KKR was the firm most frequently named as a leader in ESG practices for the second year in a row. The firm launched its Green Portfolio Program in 2008 to generate operational improvements at its portfolio companies. The program was created in partnership with the Environmental Defense Fund and focuses its efforts on reducing emissions, electricity usage and other environmentally focused operational improvements. KKR estimates that through its first five years the program has generated $917 million in cost savings and additional revenue. According to KKR, 25 companies have participated and avoided more than 1.8 million metric tons of GHG emissions since the programs inception. Also included on the Green Portfolio Program website are numerous case studies and statistics that show the impact of the firms ESG programs. For example, KKR portfolio company Oriental Brewery, which installed a modified boiler system and optimized the fermentation processes in-house, reported that from 2008 to 2010, the company avoided $17.7 million in energy costs and 19 million cubic meters of water consumption. KKR also operates initiatives at its portfolio companies to improve transparency, employee health and sourcing practices and supply-chain risks.
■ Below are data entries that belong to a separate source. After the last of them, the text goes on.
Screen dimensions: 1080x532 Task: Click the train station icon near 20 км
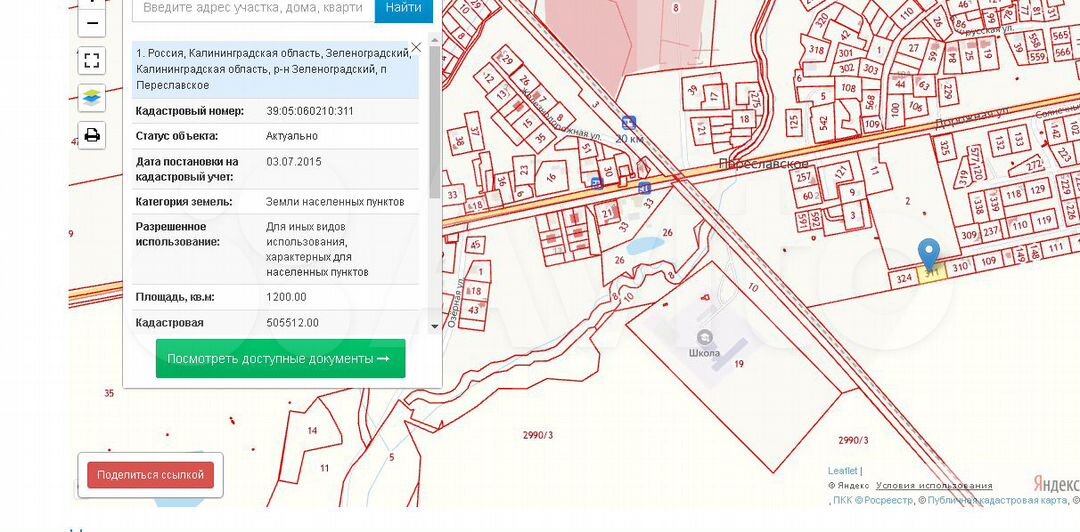click(x=628, y=122)
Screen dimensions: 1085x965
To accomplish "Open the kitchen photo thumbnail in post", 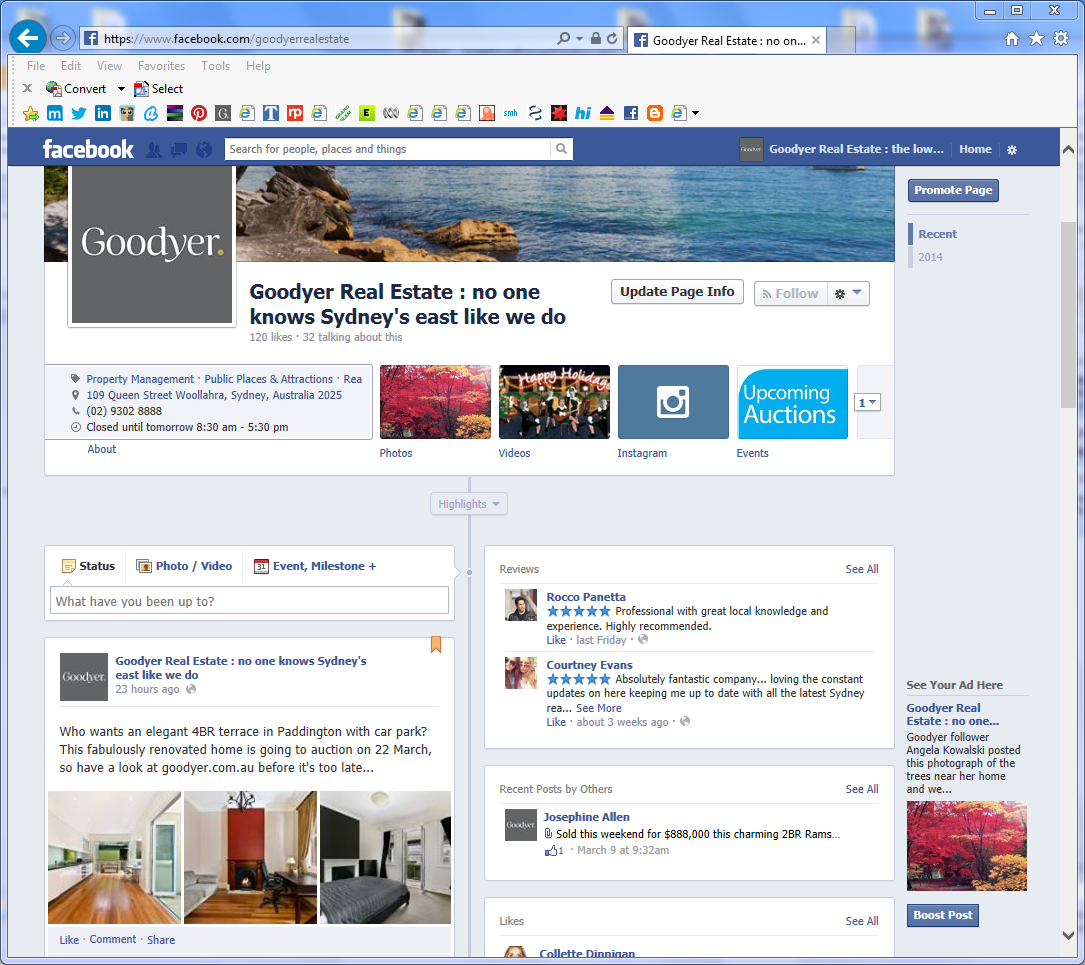I will (x=115, y=857).
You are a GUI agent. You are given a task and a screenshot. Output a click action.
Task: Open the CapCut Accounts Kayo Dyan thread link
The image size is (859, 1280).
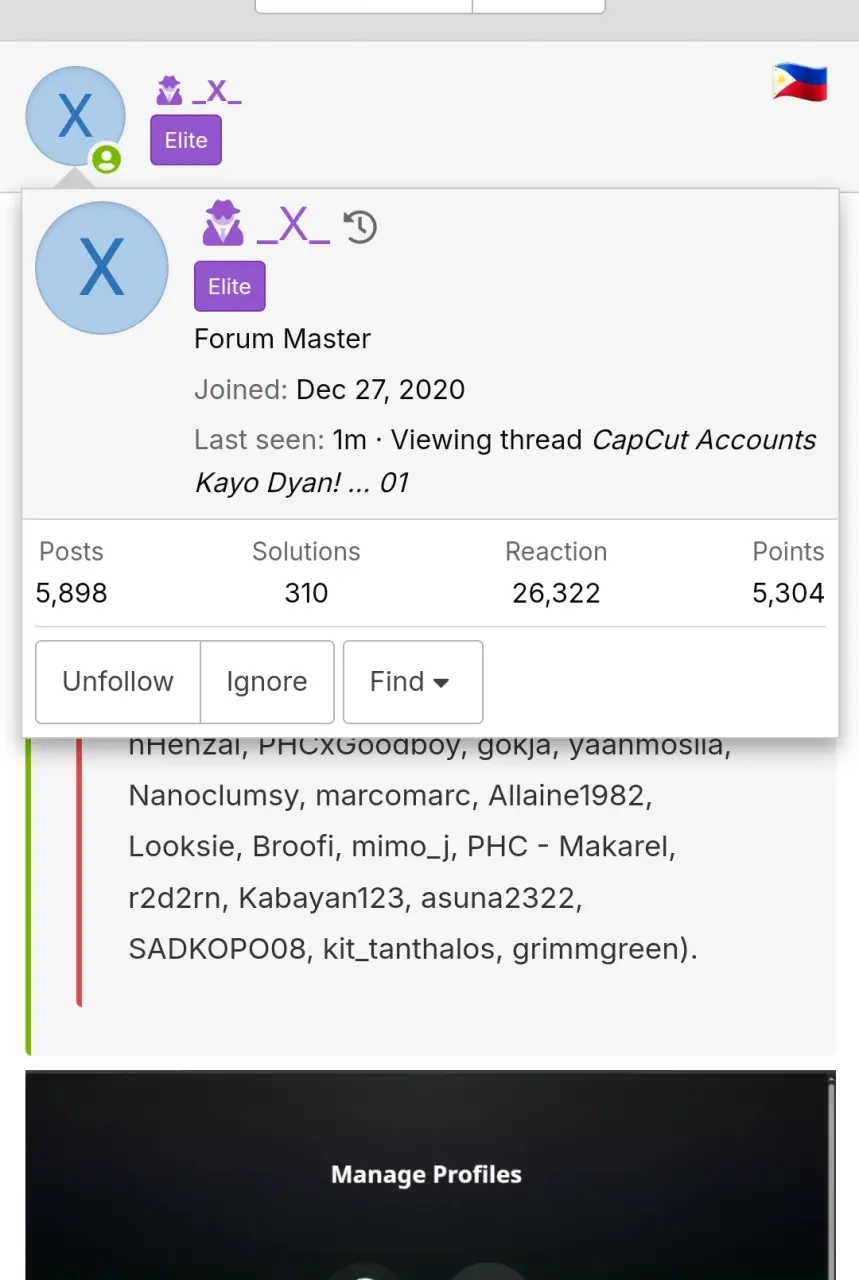tap(505, 461)
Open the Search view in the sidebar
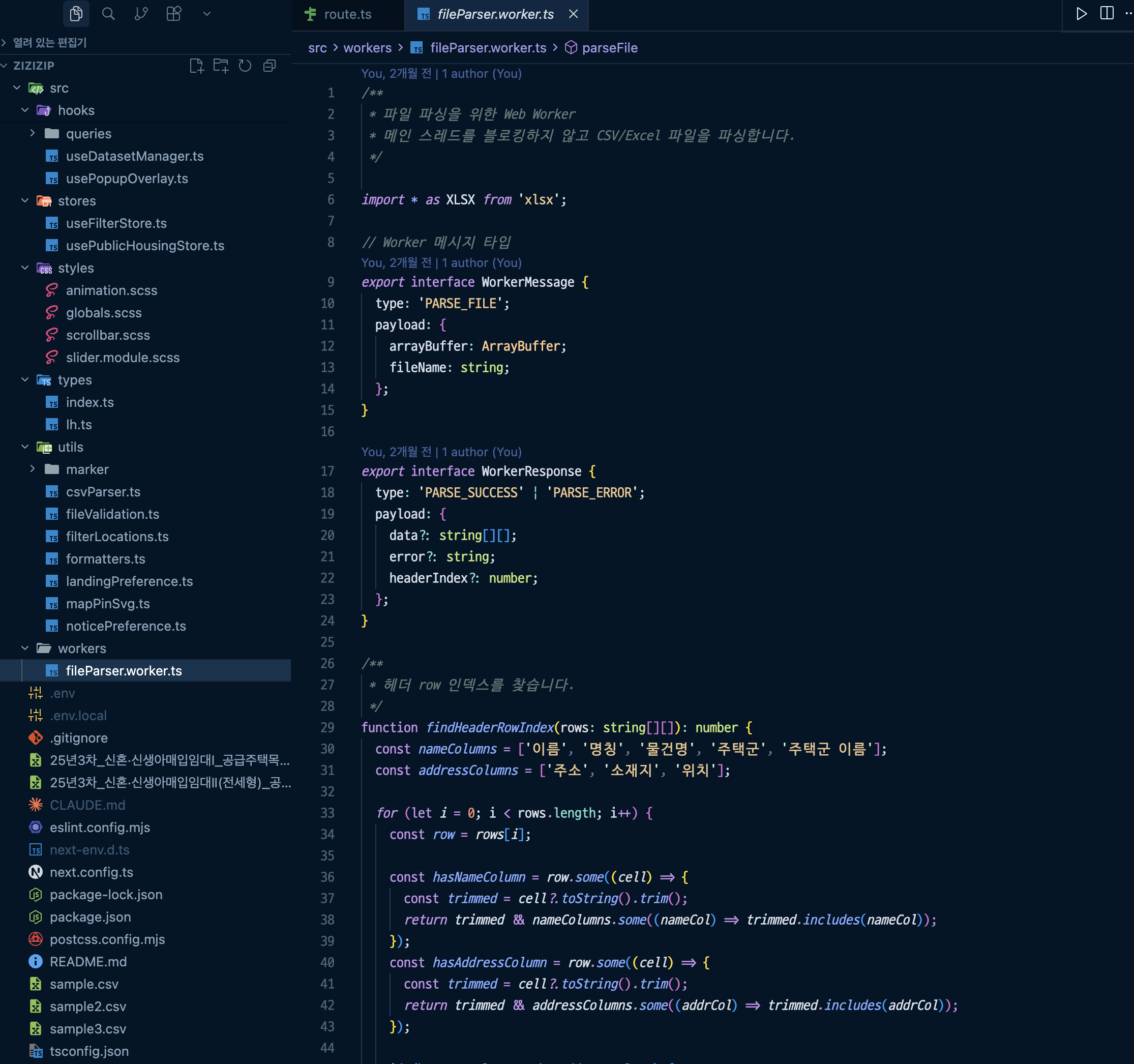The image size is (1134, 1064). point(108,14)
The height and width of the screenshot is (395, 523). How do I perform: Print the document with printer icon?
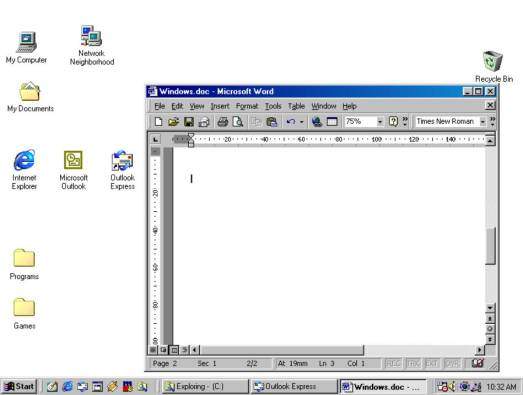tap(223, 122)
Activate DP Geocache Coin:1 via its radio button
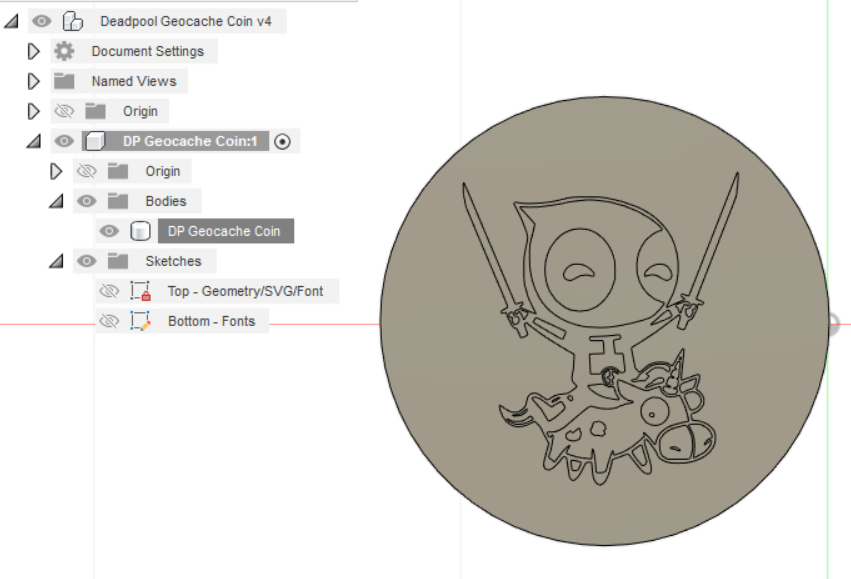The width and height of the screenshot is (851, 579). (x=282, y=141)
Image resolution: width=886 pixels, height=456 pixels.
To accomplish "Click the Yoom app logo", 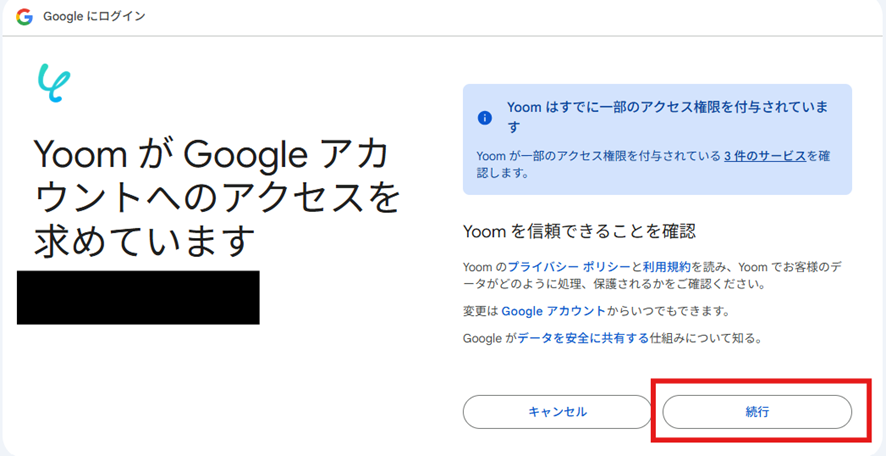I will click(x=54, y=83).
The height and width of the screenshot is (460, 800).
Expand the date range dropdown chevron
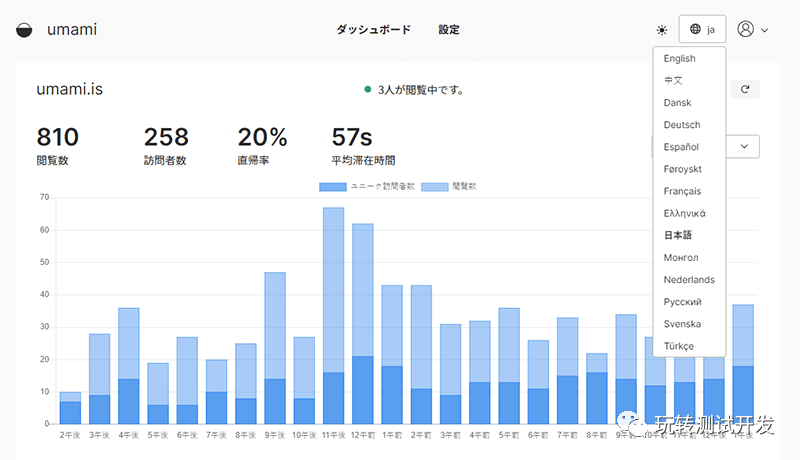pyautogui.click(x=744, y=146)
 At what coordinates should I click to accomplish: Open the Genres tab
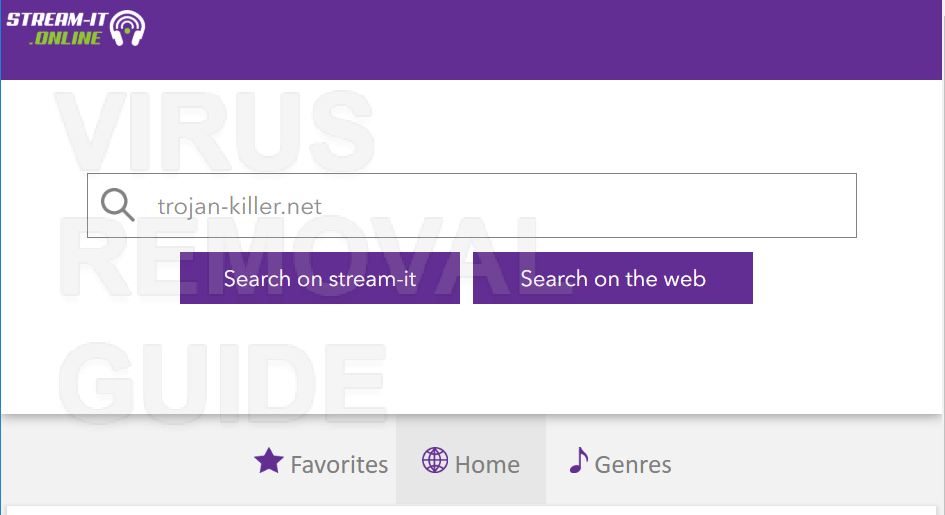tap(620, 464)
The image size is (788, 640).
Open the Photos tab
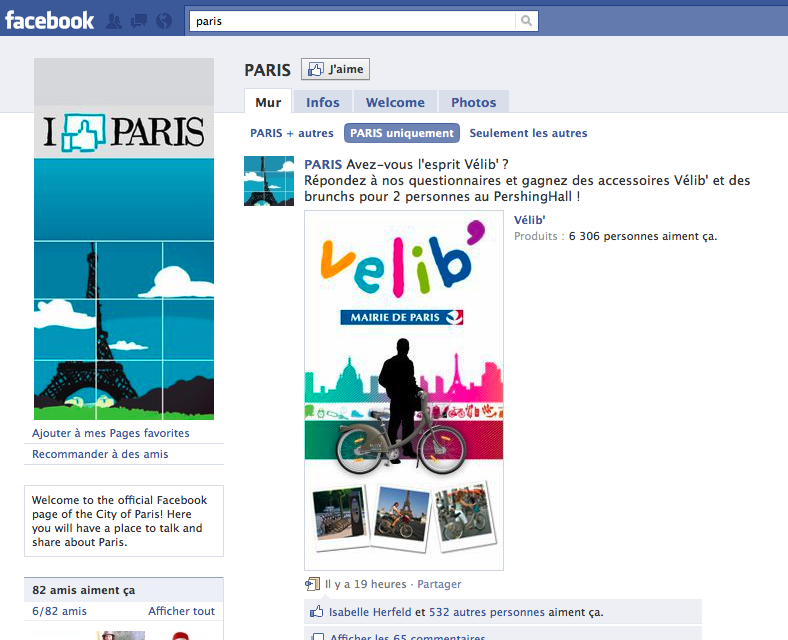click(x=473, y=102)
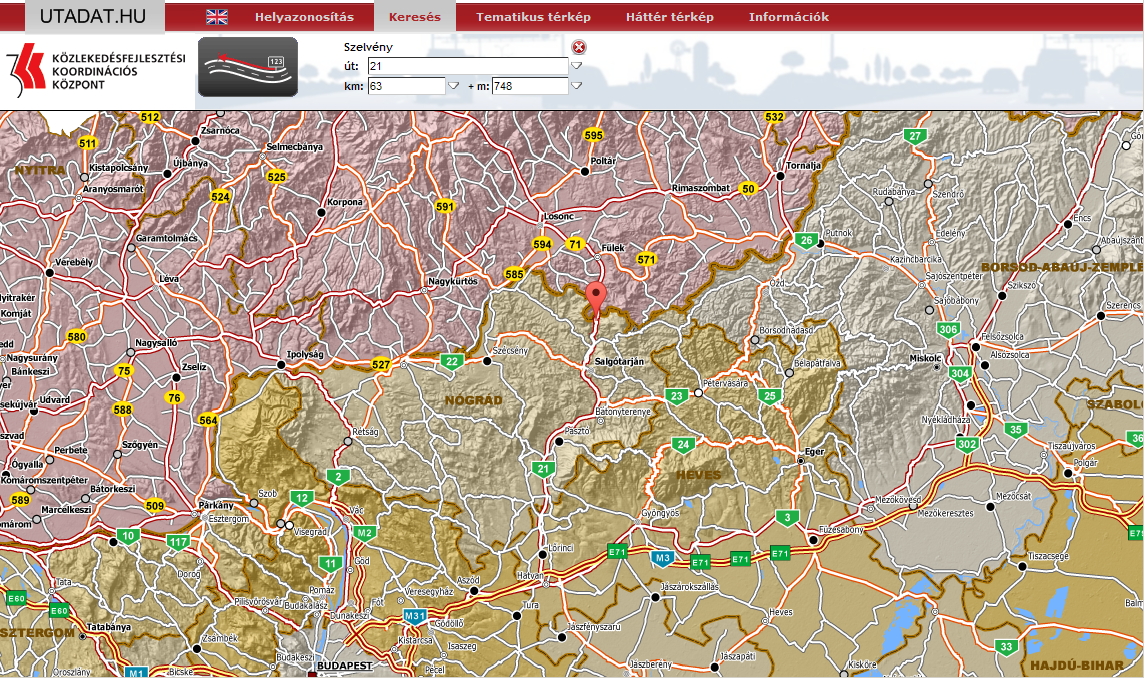The image size is (1145, 679).
Task: Click the green road 23 shield
Action: point(677,396)
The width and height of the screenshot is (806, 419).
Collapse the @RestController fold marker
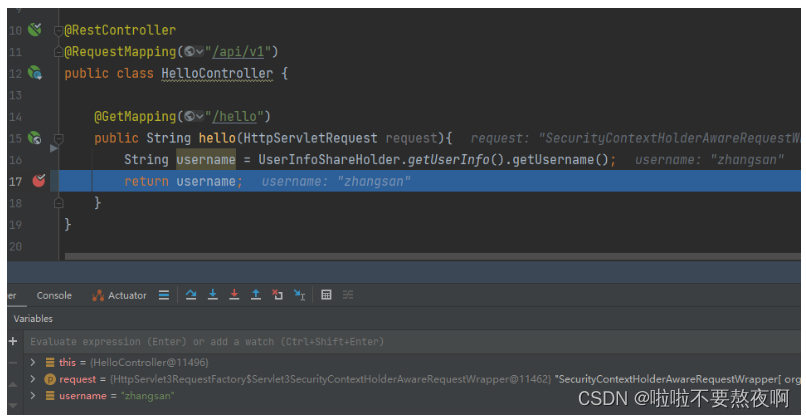[58, 30]
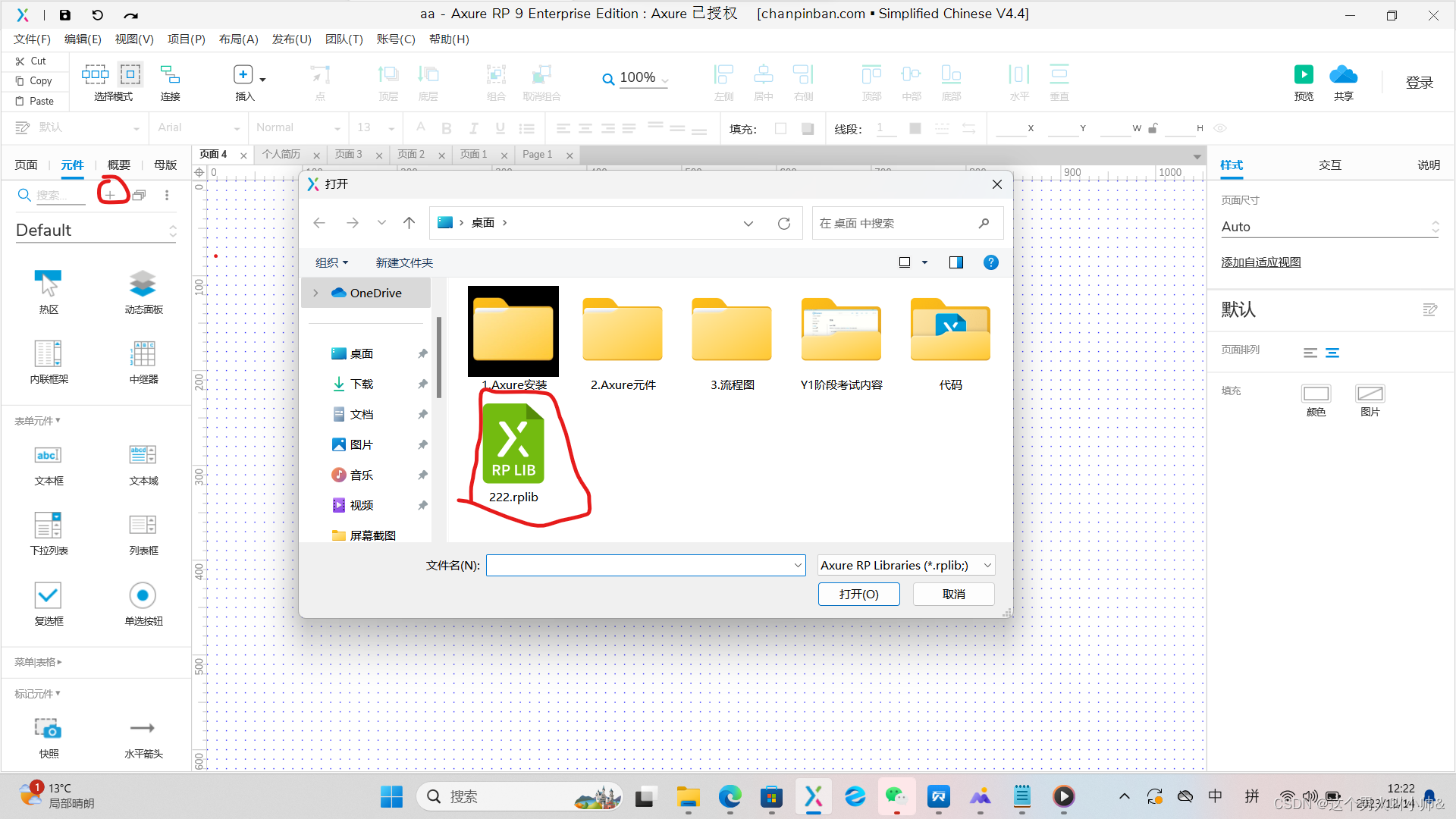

Doughty Hanson has been active in ESG issues and practices for several years and became the first PE signatory to the PRI in June 2007. The London-based PE firm was also one of the first to produce an ESGfocused report, partnering with the World Wildlife Fund in 2011 for Private Equity and Responsible Investment. On its website, the firm includes a list of ESG policy items it seeks to achieve, a case study for one of its portfolio companies, details on its own carbon neutrality efforts, and information on social investment and charitable efforts. As was the case for many of the GP respondents to our survey, Doughty Hanson sees undertaking ESG issues not as a burden, but as a way for the firm and its portfolio companies to enhance value, elevate the brand and reduce risks associated with poor governance. According to the firm, the projects it undertakes are: commercially driven and are designed to mitigate the financial and reputational risks to which Doughty Hanson, our portfolio companies and our investors are exposed. They also create additional opportunities to increase the value of our portfolio companies, enhance their brands and better position them for exit.